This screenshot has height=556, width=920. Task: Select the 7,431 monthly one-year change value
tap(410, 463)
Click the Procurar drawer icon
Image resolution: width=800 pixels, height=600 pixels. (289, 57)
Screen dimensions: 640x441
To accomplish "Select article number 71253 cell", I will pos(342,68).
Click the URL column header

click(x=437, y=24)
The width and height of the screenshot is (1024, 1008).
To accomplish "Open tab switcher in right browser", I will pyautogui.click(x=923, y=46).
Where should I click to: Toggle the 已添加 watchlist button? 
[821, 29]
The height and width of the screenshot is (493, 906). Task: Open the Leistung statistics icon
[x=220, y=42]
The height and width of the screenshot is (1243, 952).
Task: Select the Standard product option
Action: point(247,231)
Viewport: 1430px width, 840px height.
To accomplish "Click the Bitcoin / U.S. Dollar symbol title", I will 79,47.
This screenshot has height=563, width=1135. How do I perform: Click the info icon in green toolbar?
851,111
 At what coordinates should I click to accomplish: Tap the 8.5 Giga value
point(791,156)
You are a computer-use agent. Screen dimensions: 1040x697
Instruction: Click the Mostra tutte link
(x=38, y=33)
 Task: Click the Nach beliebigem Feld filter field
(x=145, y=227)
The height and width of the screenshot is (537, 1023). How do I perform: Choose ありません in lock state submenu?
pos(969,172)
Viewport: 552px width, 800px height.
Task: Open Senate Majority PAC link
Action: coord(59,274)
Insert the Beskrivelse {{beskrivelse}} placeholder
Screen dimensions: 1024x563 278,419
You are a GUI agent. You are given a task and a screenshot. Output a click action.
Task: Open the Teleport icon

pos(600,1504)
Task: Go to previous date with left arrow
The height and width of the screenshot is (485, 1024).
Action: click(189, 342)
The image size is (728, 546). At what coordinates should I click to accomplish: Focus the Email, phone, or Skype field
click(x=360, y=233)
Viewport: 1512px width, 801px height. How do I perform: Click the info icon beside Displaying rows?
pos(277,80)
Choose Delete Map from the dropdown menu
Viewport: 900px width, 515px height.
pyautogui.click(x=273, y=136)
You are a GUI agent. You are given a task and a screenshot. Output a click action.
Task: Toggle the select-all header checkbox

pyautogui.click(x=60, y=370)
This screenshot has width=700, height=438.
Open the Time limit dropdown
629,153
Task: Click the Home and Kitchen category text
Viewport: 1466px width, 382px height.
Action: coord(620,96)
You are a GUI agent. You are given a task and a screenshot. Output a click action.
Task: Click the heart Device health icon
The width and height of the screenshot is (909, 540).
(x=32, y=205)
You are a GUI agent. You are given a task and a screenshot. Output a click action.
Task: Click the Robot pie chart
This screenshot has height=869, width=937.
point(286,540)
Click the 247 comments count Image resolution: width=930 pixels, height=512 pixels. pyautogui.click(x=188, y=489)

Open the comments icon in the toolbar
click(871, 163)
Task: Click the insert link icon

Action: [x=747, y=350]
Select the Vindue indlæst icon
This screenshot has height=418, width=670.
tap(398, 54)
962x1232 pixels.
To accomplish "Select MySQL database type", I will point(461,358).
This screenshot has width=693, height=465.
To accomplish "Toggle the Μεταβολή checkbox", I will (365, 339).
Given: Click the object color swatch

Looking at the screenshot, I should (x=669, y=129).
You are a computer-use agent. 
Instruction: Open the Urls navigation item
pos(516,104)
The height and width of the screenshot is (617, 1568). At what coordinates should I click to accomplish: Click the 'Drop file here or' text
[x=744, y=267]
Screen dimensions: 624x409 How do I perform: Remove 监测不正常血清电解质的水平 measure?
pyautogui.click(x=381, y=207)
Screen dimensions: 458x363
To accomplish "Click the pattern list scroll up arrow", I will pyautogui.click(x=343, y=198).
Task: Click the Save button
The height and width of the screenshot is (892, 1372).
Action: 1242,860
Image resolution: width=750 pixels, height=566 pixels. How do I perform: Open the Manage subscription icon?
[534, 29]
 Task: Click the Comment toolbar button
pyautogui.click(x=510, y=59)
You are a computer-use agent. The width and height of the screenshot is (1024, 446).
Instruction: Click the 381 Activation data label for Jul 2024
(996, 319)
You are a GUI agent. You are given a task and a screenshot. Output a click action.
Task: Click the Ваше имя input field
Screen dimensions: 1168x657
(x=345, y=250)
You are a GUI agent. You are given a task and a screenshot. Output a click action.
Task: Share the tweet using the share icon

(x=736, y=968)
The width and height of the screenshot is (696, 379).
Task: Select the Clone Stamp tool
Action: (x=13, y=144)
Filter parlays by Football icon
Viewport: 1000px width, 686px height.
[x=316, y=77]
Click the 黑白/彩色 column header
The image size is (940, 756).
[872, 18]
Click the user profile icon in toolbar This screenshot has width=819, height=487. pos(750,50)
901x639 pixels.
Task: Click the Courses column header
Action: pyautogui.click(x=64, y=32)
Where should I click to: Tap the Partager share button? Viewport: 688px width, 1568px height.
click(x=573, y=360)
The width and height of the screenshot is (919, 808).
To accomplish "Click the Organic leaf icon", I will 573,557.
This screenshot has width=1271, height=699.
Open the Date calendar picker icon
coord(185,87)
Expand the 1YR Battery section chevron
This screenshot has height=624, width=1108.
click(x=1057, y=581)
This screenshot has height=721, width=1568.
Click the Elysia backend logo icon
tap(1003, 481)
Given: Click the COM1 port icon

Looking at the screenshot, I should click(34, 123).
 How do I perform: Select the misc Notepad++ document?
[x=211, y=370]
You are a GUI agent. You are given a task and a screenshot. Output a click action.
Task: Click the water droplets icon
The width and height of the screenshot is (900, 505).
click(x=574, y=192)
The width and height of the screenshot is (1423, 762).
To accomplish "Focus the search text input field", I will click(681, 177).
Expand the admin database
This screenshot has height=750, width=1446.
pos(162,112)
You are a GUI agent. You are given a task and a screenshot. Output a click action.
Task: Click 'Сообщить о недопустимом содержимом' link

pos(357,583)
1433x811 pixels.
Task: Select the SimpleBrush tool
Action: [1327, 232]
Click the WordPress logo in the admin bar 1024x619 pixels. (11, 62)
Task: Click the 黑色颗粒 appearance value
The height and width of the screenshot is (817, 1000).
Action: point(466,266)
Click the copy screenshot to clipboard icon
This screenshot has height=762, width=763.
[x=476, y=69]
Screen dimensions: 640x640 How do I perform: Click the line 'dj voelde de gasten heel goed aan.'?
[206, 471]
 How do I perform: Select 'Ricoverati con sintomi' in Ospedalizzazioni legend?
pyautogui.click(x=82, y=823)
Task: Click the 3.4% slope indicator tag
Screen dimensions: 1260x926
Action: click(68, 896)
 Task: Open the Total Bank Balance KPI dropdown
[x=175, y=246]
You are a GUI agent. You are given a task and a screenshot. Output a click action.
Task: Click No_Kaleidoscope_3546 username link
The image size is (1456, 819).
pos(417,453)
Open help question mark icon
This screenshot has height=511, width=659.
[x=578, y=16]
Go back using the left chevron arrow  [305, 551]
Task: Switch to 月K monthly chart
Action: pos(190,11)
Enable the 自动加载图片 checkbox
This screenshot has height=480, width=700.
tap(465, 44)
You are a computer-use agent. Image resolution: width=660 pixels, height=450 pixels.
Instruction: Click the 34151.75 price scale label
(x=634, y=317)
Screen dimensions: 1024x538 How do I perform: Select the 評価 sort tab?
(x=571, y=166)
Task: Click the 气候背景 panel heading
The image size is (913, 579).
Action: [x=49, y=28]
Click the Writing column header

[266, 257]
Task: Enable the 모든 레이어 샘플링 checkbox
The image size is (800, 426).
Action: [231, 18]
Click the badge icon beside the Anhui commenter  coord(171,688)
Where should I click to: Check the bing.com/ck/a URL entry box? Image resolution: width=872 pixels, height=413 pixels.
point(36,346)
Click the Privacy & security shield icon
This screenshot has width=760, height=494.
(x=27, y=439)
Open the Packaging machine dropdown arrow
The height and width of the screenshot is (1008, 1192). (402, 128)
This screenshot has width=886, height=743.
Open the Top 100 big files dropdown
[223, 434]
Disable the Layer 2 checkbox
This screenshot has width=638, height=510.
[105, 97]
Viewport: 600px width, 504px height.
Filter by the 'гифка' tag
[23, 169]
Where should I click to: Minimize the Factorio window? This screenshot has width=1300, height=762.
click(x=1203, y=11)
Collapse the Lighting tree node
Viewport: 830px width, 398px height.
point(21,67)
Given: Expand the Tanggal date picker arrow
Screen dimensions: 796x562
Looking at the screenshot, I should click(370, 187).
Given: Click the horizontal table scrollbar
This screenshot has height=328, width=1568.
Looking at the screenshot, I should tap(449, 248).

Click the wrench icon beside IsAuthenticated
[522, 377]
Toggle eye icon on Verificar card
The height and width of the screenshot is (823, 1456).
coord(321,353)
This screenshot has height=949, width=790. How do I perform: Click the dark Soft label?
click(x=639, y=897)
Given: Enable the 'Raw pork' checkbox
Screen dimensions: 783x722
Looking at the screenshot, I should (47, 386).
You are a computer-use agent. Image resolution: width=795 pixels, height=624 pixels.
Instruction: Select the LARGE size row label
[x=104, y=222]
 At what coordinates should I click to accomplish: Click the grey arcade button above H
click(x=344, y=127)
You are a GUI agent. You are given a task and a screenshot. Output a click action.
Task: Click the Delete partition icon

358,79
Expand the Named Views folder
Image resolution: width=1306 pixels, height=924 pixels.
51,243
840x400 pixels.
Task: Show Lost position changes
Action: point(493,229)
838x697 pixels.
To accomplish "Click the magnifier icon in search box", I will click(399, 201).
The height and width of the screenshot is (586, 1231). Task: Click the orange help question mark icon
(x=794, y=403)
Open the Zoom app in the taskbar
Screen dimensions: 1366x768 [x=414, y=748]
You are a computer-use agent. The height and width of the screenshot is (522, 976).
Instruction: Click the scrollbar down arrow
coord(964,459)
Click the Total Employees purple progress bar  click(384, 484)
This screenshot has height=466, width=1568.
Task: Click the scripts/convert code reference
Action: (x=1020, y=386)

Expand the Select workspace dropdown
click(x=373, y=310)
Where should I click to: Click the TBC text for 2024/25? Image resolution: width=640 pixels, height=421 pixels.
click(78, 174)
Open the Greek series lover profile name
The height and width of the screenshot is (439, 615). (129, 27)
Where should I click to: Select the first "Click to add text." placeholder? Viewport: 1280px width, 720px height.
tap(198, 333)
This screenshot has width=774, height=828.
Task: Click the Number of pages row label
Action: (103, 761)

--------------------

[Exercise requirements]
The entries above hold a line with "Task: Click the 3.4% slope indicator tag" and a later line with "Click the badge". Write out exactly those lines and all lines between, nothing more.

[Output below]
Task: Click the 3.4% slope indicator tag
Screen dimensions: 1260x926
Action: click(68, 896)
 Task: Open the Total Bank Balance KPI dropdown
[x=175, y=246]
You are a GUI agent. You are given a task and a screenshot. Output a click action.
Task: Click No_Kaleidoscope_3546 username link
The image size is (1456, 819).
pos(417,453)
Open help question mark icon
This screenshot has height=511, width=659.
[x=578, y=16]
Go back using the left chevron arrow  [305, 551]
Task: Switch to 月K monthly chart
Action: pos(190,11)
Enable the 自动加载图片 checkbox
This screenshot has height=480, width=700.
tap(465, 44)
You are a computer-use agent. Image resolution: width=660 pixels, height=450 pixels.
Instruction: Click the 34151.75 price scale label
(x=634, y=317)
Screen dimensions: 1024x538 How do I perform: Select the 評価 sort tab?
(x=571, y=166)
Task: Click the 气候背景 panel heading
The image size is (913, 579).
Action: [x=49, y=28]
Click the Writing column header

[266, 257]
Task: Enable the 모든 레이어 샘플링 checkbox
The image size is (800, 426).
Action: [231, 18]
Click the badge icon beside the Anhui commenter  coord(171,688)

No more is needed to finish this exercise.